Keynesian Multipliers, Investment Accelerators, and Crowding-in
Over at Equitable Growth: This is what Ben Friedman wrote about in the late 1970s:
...Chapter 4, on business investment... weak... [because of] a special problem of lack of business confidence, driven by fiscal worries, failure to make needed structural reforms, and maybe even careless rhetoric... [or] weak because the economy is weak[?]... The IMF comes down strongly for the second view....

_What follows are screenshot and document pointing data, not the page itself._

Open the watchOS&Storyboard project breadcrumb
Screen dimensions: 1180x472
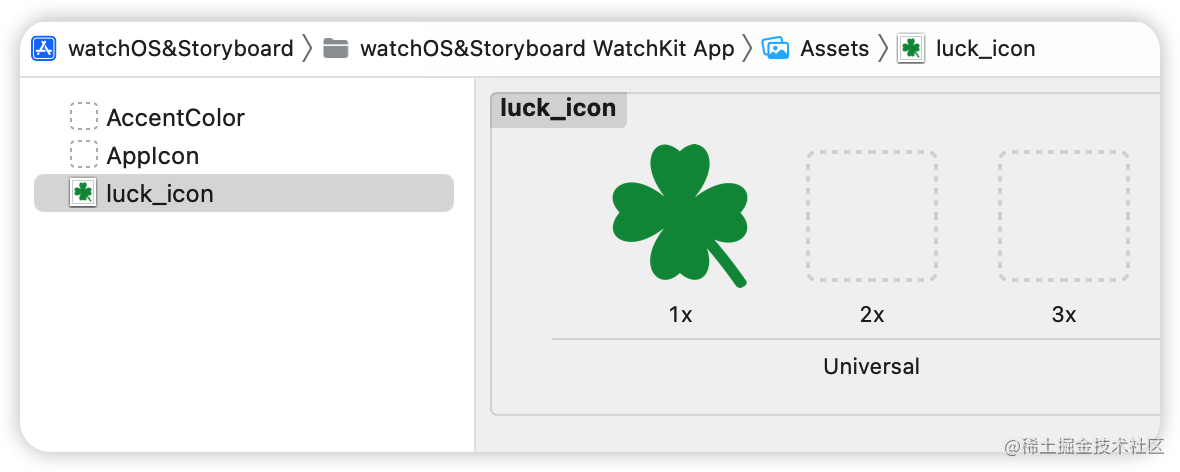pyautogui.click(x=181, y=49)
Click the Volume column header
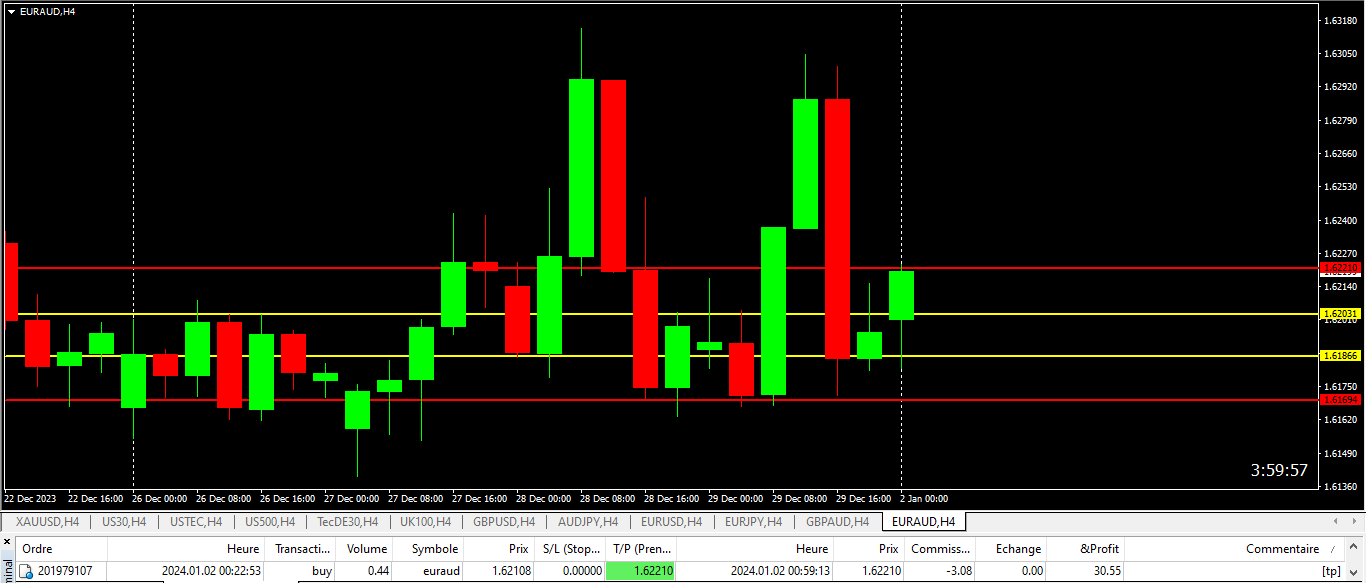Viewport: 1366px width, 583px height. point(366,549)
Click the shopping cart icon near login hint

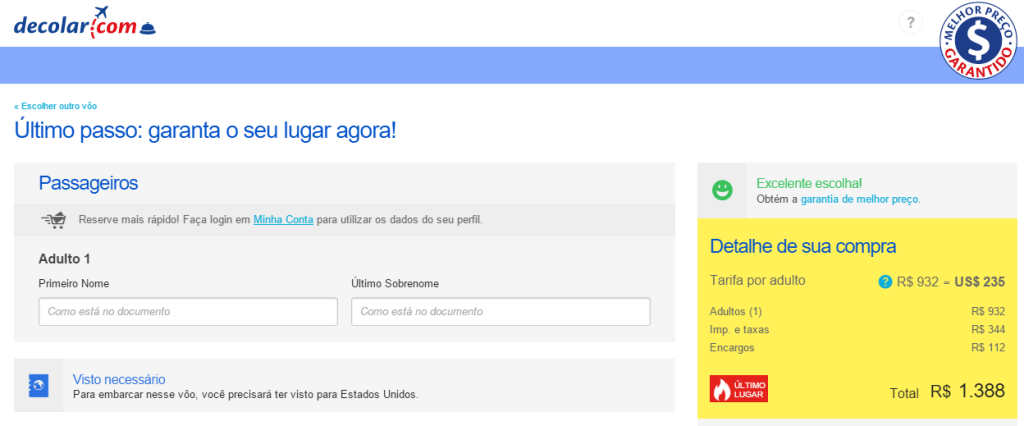click(54, 220)
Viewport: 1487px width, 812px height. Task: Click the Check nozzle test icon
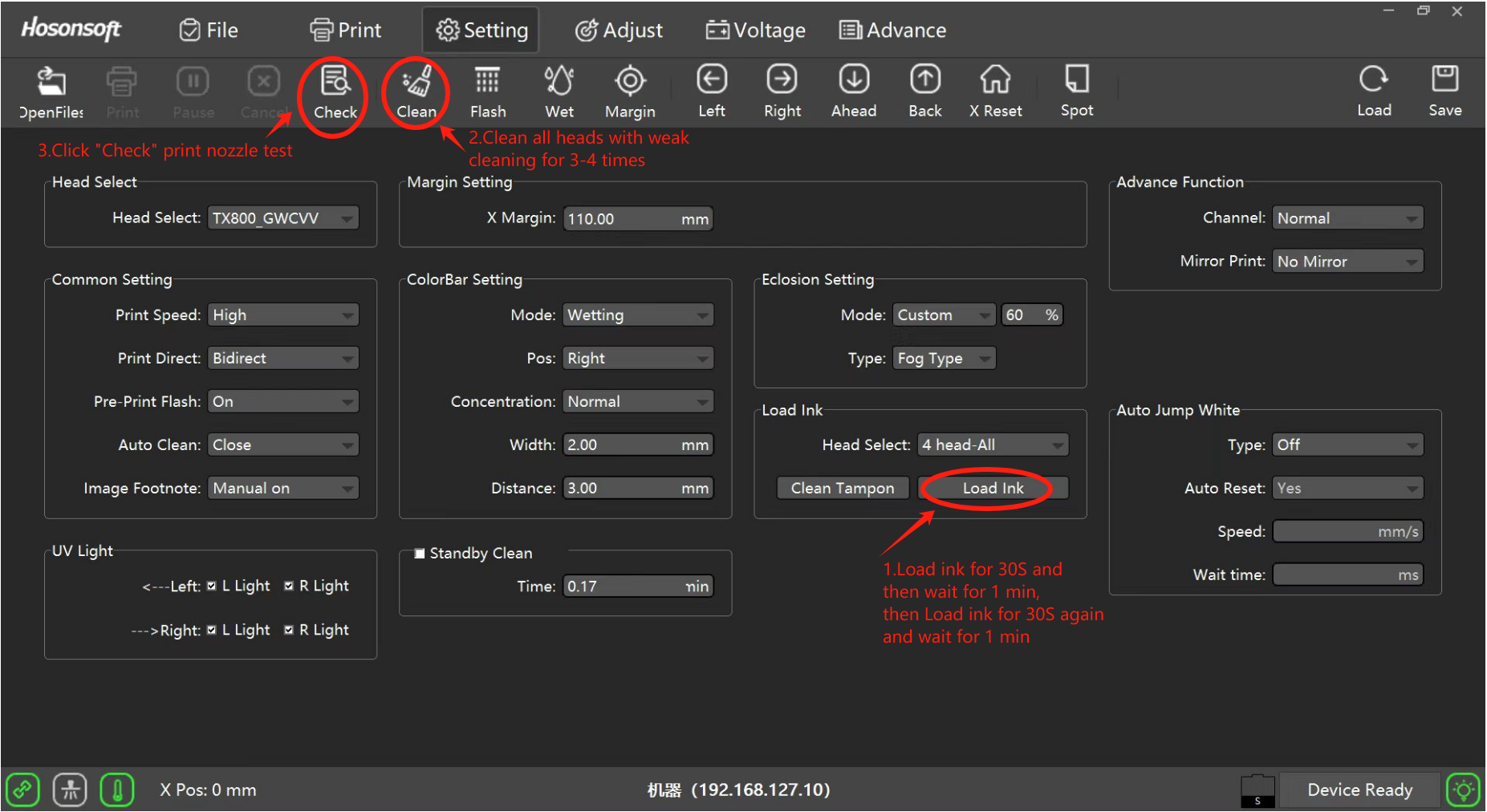click(x=335, y=82)
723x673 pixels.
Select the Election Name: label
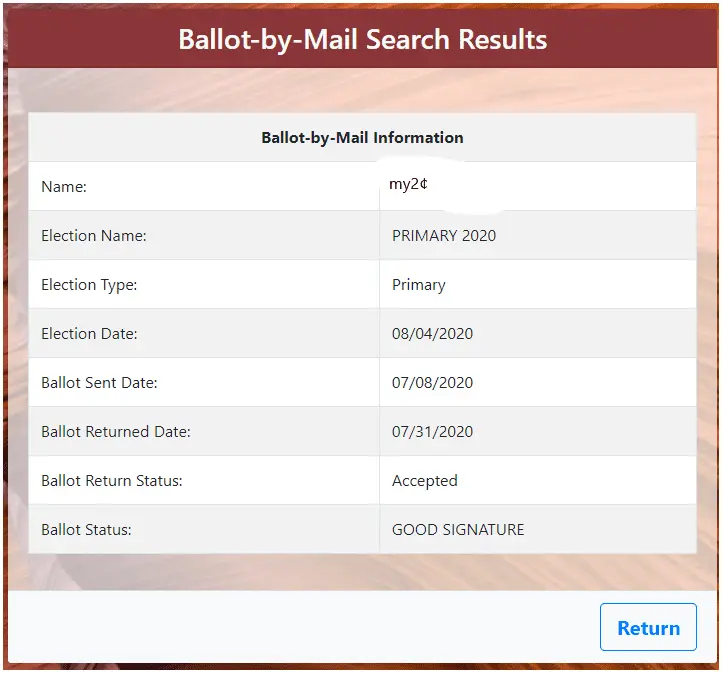coord(94,236)
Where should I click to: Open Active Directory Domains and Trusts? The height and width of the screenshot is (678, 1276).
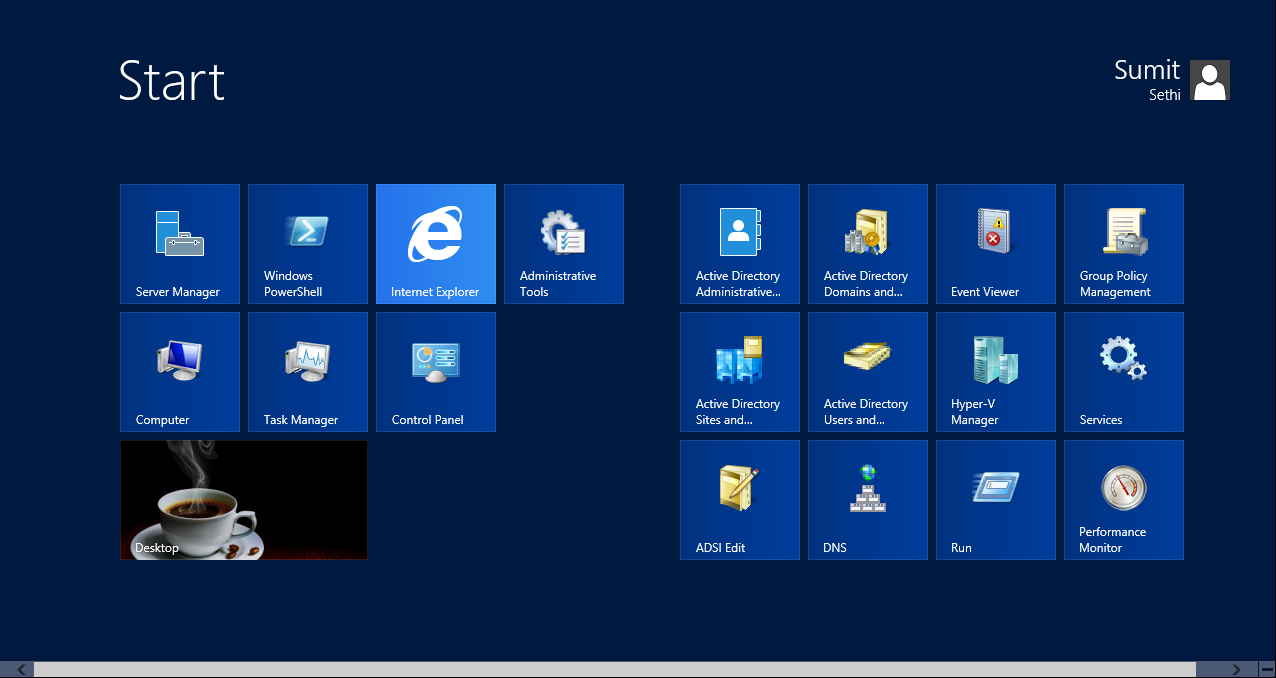click(867, 243)
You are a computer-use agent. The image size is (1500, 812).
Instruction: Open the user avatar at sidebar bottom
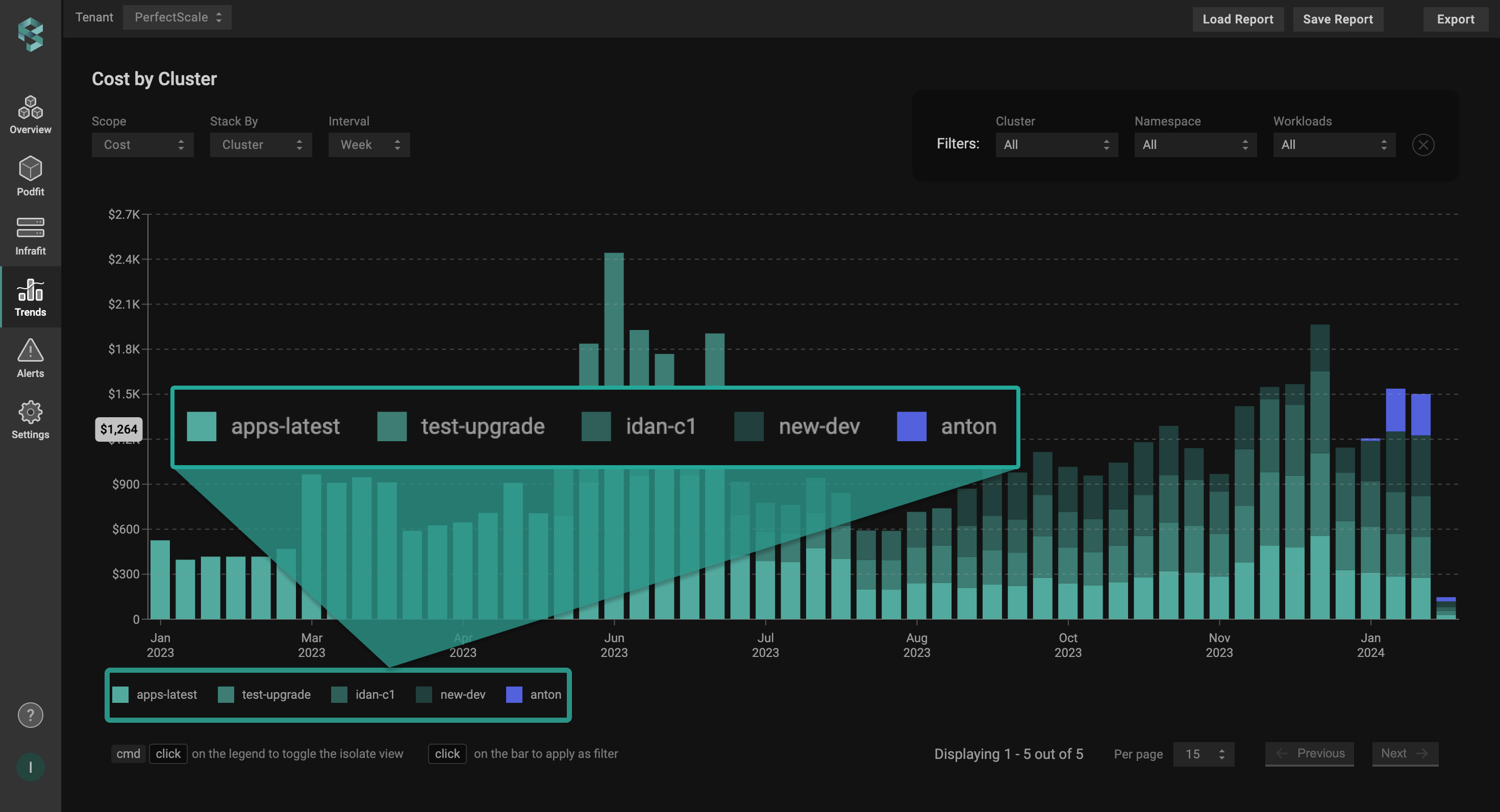30,767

But wait, there’s more.... To deal with... reverse causation... it looks for episodes of weak growth... clearly caused by... fiscal consolidation... [and] manages in passing both to refute a very widely held but false belief... that government deficits necessarily ‘crowd out’ investment, so that reducing deficits should free up funds that lead to higher investment. Not so, says the IMF: when governments introduce deficit-reduction measures, investment falls instead of rising. This says that the deficits were crowding investment in, not out... empirical confirmation of the existence of the paradox of thrift! Remarkable stuff. Someone tell Wolfgang Schäuble. READ MOAR
I, however, read this as not quite the "paradox of thrift", however, but rather as the investment accelerator. As I read the IMF's World Economic Outlook chapter 4 section on "How Much [Investment Weakness] Is Explained by Output? Insights Based on Instrumental Variables", they are saying that *if the government undertakes fiscal austerity and if there is not full monetary offset in order to hold real GDP to its pre-austerity path, then investment will be relatively weak. The absence of full monetary policy offset seems to me to be key--at least when I teach "crowding out", it is something that happens as a consequence of full monetary offset, and thus of a stable real GDP path, in the event of a shift in government spending and taxes.
Nevertheless, the strong accelerator effects that the IMF team finds are very interesting--and are yet another reason why I find that I keep raising my estimate of what the simple Keynesian multiplier is.